Seu Manual do Inquisidor (cujo título oficial era "A conduta de Inquirir relativamente às depravações heréticas") foi escrito no final de sua carreira no Tribunal, provavelmente entre os anos de 1323 e 1324. O livro foi dividido em cinco partes. Nas três primeiras há uma apresentação dos procedimentos a serem tomados pelo inquisidor em sua prática; o quarto capítulo traz documentos que reiteram e afirmam o poder dos inquisidores (como bulas papais); e a quinta parte do manual apresenta alguns casos de heresia.

O que os inquisidores queriam era basicamente informações. Sempre acreditavam que existiam conspirações que poderiam atentar contra a ordem dominante e, especificamente, visando atingir a Igreja Católica. O acusado sabia que pouco ou nenhum ganho teria se não desse as requisitadas notícias e dados buscados pelos homens que o torturavam. Esses homens que estavam sendo brutalmente assediados também reconheciam que tinham que dispor nomes que levassem o Tribunal a novas prisões, acusações, interrogatórios, torturas, julgamentos e confissões. As punições não podiam parar. A Igreja também precisava mostrar-se forte para que novos inimigos da fé não ousassem desafiá-la.

A necessidade de entregar outros pretensos hereges fazia com que houvesse a preocupação em não incriminar pessoas desconhecidas dos clérigos da Inquisição. Por isso mesmo os acusados tinham sempre em mente os nomes de pessoas que já haviam capitulado ou que eram previamente conhecidas pelos inquisidores. Não era incomum que fossem dados nomes de inimigos pessoais ou que fossem feitas acusações a Inquisição que caracterizassem simplesmente a perseguição aos desafetos de alguém.

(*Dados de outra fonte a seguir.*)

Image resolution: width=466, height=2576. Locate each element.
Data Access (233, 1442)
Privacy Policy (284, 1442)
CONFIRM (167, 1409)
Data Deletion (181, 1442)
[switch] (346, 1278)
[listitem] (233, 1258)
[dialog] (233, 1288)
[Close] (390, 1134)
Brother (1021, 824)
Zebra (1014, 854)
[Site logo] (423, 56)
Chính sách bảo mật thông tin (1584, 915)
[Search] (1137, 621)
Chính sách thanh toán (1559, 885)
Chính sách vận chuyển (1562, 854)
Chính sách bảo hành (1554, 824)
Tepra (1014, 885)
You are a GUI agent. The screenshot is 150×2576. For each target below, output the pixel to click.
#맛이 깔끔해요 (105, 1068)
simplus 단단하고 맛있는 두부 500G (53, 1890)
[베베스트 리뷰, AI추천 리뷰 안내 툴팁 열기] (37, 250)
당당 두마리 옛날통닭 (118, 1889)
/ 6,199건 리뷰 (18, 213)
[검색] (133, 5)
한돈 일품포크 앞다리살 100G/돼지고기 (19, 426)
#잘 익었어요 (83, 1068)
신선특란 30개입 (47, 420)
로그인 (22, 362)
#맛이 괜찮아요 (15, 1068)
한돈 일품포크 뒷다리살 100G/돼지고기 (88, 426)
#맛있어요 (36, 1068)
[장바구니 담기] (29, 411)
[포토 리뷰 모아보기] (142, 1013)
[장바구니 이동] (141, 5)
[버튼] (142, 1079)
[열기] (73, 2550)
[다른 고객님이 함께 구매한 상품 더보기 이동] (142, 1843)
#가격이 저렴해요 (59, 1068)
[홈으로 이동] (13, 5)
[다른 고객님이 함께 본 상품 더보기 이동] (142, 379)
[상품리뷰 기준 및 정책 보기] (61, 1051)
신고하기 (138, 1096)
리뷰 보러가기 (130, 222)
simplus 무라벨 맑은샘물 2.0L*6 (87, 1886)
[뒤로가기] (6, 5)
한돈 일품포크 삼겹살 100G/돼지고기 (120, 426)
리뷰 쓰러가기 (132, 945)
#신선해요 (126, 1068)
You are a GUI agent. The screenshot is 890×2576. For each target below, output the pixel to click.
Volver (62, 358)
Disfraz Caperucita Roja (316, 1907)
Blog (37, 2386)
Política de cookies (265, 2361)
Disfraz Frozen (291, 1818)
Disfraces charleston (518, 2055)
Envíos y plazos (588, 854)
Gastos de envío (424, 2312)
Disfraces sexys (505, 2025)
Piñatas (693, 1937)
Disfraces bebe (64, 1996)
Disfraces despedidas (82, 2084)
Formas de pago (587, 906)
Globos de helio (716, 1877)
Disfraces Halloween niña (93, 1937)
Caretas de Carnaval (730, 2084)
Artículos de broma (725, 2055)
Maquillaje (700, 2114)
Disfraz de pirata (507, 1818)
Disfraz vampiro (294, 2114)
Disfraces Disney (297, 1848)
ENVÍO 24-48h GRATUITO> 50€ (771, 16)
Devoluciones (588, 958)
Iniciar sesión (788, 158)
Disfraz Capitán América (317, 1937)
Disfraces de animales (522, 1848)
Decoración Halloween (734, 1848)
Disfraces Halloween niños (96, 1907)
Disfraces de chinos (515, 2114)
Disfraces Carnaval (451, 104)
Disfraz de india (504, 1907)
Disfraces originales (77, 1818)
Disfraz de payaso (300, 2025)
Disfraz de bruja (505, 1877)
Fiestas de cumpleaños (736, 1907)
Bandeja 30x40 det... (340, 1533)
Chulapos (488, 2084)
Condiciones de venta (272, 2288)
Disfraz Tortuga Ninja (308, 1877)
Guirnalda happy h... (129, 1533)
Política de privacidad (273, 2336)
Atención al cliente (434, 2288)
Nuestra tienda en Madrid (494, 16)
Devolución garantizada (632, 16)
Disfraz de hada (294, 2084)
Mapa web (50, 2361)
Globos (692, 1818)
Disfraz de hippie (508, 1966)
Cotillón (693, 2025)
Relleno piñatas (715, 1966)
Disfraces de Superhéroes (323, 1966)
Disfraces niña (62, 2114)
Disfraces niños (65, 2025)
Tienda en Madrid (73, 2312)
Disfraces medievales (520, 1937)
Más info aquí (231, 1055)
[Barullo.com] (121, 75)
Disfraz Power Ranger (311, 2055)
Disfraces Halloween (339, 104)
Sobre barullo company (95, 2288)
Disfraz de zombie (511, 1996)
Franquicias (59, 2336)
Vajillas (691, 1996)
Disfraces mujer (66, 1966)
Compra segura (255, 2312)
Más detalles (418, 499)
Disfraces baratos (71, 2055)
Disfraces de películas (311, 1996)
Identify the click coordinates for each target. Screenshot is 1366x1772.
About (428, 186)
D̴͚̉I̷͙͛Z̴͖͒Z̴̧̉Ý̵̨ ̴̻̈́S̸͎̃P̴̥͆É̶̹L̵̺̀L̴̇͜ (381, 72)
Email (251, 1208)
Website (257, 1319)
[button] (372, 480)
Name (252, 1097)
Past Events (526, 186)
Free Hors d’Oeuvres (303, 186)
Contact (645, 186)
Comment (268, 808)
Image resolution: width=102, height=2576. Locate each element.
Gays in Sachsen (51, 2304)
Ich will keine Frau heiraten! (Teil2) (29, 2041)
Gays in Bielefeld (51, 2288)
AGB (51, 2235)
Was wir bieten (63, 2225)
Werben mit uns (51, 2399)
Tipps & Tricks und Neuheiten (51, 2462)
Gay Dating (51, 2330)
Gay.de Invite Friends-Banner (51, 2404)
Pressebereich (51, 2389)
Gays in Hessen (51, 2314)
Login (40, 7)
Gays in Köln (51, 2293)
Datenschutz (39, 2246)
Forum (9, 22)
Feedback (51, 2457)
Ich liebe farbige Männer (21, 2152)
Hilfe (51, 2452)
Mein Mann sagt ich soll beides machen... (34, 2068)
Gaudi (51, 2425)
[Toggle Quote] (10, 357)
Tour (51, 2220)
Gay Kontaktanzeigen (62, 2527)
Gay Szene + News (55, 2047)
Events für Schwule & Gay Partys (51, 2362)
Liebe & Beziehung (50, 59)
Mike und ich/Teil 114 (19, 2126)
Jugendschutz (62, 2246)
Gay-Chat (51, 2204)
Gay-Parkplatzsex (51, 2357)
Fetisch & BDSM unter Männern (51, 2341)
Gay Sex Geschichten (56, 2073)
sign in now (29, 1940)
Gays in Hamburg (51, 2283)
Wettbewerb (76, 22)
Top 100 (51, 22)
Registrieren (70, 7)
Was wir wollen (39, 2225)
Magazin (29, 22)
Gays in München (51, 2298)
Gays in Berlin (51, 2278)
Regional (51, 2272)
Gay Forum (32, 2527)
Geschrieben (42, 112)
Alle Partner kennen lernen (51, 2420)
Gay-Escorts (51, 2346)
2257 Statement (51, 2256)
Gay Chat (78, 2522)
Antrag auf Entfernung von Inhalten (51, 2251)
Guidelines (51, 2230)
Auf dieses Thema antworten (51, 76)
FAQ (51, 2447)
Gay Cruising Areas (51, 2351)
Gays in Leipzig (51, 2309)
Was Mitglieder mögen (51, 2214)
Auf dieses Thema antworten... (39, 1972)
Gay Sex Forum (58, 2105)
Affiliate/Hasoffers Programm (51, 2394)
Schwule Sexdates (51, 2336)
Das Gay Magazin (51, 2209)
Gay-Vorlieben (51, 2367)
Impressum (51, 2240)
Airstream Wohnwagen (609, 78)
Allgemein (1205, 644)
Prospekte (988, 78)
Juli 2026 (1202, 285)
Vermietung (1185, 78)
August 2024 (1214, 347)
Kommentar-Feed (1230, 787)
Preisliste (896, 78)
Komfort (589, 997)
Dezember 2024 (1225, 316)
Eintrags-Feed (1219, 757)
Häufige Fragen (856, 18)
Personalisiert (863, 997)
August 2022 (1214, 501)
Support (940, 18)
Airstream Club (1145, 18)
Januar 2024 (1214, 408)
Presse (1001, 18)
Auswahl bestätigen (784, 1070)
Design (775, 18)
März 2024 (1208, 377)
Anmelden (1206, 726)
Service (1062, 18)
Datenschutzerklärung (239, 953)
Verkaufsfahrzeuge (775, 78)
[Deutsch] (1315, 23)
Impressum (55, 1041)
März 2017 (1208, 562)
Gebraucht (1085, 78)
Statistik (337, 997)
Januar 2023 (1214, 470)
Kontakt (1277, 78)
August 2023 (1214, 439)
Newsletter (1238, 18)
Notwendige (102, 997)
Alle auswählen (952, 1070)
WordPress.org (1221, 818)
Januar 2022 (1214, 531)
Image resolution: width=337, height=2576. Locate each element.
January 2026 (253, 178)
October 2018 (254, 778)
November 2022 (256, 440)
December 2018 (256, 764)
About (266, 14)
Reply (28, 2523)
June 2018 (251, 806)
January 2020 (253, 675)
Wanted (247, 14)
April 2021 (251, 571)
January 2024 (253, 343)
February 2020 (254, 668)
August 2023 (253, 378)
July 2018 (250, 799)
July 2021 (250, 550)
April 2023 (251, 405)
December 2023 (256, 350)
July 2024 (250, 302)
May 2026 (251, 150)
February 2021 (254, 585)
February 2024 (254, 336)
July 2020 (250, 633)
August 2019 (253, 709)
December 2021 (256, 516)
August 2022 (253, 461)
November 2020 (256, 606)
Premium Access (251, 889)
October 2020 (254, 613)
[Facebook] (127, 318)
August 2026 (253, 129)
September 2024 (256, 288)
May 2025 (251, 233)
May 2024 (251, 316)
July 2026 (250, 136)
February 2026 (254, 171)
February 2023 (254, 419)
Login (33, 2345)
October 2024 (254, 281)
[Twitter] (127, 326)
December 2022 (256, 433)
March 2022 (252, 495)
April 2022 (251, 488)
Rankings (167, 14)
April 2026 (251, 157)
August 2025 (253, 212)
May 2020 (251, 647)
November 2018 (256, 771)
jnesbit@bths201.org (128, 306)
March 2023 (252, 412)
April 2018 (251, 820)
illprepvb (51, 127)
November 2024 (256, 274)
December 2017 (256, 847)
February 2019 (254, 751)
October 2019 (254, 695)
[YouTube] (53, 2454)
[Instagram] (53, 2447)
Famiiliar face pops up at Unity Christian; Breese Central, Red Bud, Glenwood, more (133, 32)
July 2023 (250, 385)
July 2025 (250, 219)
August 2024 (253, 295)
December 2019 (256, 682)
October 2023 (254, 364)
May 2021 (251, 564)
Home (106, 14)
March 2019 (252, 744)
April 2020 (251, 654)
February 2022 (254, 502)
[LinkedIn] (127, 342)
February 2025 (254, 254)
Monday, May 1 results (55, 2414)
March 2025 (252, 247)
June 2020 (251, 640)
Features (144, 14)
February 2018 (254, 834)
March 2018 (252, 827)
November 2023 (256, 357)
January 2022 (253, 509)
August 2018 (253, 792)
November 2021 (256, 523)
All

Como já havia o conhecimento prévio de que essa prática era comum entre os acusados, era usual entre os inquisidores que fossem feitos estudos sobre a vida do inquirido e que para os interrogatórios fossem preparados questionários que filtravam a conversa e tentavam definir, de antemão e com o máximo de eficácia se os hereges eram ou não culpados das acusações que pesavam sobre eles. Sabemos que, na verdade, o que realmente definia ou não a responsabilidade nesses "crimes" contra a Igreja eram vontades políticas do próprio clero ou, muitas vezes, relacionadas aos humores e vontades dos próprios inquisidores.